Records from a dataset:
════════════════

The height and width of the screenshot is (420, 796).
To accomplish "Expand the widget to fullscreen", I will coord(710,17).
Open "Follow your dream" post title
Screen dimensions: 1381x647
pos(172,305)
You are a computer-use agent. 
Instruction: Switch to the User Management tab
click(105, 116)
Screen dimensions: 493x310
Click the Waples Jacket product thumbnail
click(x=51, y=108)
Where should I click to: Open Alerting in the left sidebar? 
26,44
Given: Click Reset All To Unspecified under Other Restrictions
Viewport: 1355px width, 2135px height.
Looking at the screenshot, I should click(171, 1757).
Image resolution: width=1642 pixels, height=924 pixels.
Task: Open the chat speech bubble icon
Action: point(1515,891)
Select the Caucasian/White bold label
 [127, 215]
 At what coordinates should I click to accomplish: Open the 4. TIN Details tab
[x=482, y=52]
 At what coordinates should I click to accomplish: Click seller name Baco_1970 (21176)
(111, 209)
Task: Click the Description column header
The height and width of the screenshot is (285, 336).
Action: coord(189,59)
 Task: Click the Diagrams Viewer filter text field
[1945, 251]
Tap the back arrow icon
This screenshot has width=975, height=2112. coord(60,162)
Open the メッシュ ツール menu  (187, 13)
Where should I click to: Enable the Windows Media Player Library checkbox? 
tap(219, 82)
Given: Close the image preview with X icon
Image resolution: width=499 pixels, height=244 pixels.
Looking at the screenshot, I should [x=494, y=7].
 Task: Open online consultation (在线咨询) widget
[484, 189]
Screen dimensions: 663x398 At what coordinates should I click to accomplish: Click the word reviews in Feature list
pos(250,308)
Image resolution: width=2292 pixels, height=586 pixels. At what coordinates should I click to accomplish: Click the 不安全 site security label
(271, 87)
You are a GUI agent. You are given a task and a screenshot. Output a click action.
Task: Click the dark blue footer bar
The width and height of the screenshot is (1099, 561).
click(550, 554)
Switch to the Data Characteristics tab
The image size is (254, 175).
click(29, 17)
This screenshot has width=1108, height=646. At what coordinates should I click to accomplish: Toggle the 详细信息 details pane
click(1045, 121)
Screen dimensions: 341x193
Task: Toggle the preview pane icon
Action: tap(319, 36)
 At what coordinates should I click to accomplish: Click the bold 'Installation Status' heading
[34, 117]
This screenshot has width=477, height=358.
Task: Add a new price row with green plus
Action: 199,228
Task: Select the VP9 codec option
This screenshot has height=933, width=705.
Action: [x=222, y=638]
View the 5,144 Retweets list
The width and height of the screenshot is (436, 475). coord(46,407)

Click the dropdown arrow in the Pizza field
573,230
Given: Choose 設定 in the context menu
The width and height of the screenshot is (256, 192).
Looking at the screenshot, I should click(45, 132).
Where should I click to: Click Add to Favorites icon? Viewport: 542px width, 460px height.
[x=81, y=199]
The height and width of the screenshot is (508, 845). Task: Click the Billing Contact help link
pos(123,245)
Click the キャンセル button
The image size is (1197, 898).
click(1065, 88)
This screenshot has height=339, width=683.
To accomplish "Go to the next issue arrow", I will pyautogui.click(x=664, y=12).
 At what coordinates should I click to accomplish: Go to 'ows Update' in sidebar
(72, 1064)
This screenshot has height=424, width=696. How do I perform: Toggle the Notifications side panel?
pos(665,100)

════════════════

SHORT TASK >>
Copy every line of the records above word for word, keeping the same order.

EXPECTED ANSWER >>
The height and width of the screenshot is (420, 796).
To accomplish "Expand the widget to fullscreen", I will coord(710,17).
Open "Follow your dream" post title
Screen dimensions: 1381x647
pos(172,305)
You are a computer-use agent. 
Instruction: Switch to the User Management tab
click(105, 116)
Screen dimensions: 493x310
Click the Waples Jacket product thumbnail
click(x=51, y=108)
Where should I click to: Open Alerting in the left sidebar? 
26,44
Given: Click Reset All To Unspecified under Other Restrictions
Viewport: 1355px width, 2135px height.
Looking at the screenshot, I should click(171, 1757).
Image resolution: width=1642 pixels, height=924 pixels.
Task: Open the chat speech bubble icon
Action: point(1515,891)
Select the Caucasian/White bold label
 [127, 215]
 At what coordinates should I click to accomplish: Open the 4. TIN Details tab
[x=482, y=52]
 At what coordinates should I click to accomplish: Click seller name Baco_1970 (21176)
(111, 209)
Task: Click the Description column header
The height and width of the screenshot is (285, 336).
Action: coord(189,59)
 Task: Click the Diagrams Viewer filter text field
[1945, 251]
Tap the back arrow icon
This screenshot has width=975, height=2112. coord(60,162)
Open the メッシュ ツール menu  (187, 13)
Where should I click to: Enable the Windows Media Player Library checkbox? 
tap(219, 82)
Given: Close the image preview with X icon
Image resolution: width=499 pixels, height=244 pixels.
Looking at the screenshot, I should [x=494, y=7].
 Task: Open online consultation (在线咨询) widget
[484, 189]
Screen dimensions: 663x398 At what coordinates should I click to accomplish: Click the word reviews in Feature list
pos(250,308)
Image resolution: width=2292 pixels, height=586 pixels. At what coordinates should I click to accomplish: Click the 不安全 site security label
(271, 87)
You are a GUI agent. You are given a task and a screenshot. Output a click action.
Task: Click the dark blue footer bar
The width and height of the screenshot is (1099, 561).
click(550, 554)
Switch to the Data Characteristics tab
The image size is (254, 175).
click(29, 17)
This screenshot has width=1108, height=646. At what coordinates should I click to accomplish: Toggle the 详细信息 details pane
click(1045, 121)
Screen dimensions: 341x193
Task: Toggle the preview pane icon
Action: tap(319, 36)
 At what coordinates should I click to accomplish: Click the bold 'Installation Status' heading
[34, 117]
This screenshot has width=477, height=358.
Task: Add a new price row with green plus
Action: 199,228
Task: Select the VP9 codec option
This screenshot has height=933, width=705.
Action: [x=222, y=638]
View the 5,144 Retweets list
The width and height of the screenshot is (436, 475). coord(46,407)

Click the dropdown arrow in the Pizza field
573,230
Given: Choose 設定 in the context menu
The width and height of the screenshot is (256, 192).
Looking at the screenshot, I should click(45, 132).
Where should I click to: Click Add to Favorites icon? Viewport: 542px width, 460px height.
[x=81, y=199]
The height and width of the screenshot is (508, 845). Task: Click the Billing Contact help link
pos(123,245)
Click the キャンセル button
The image size is (1197, 898).
click(1065, 88)
This screenshot has height=339, width=683.
To accomplish "Go to the next issue arrow", I will pyautogui.click(x=664, y=12).
 At what coordinates should I click to accomplish: Go to 'ows Update' in sidebar
(72, 1064)
This screenshot has height=424, width=696. How do I perform: Toggle the Notifications side panel?
pos(665,100)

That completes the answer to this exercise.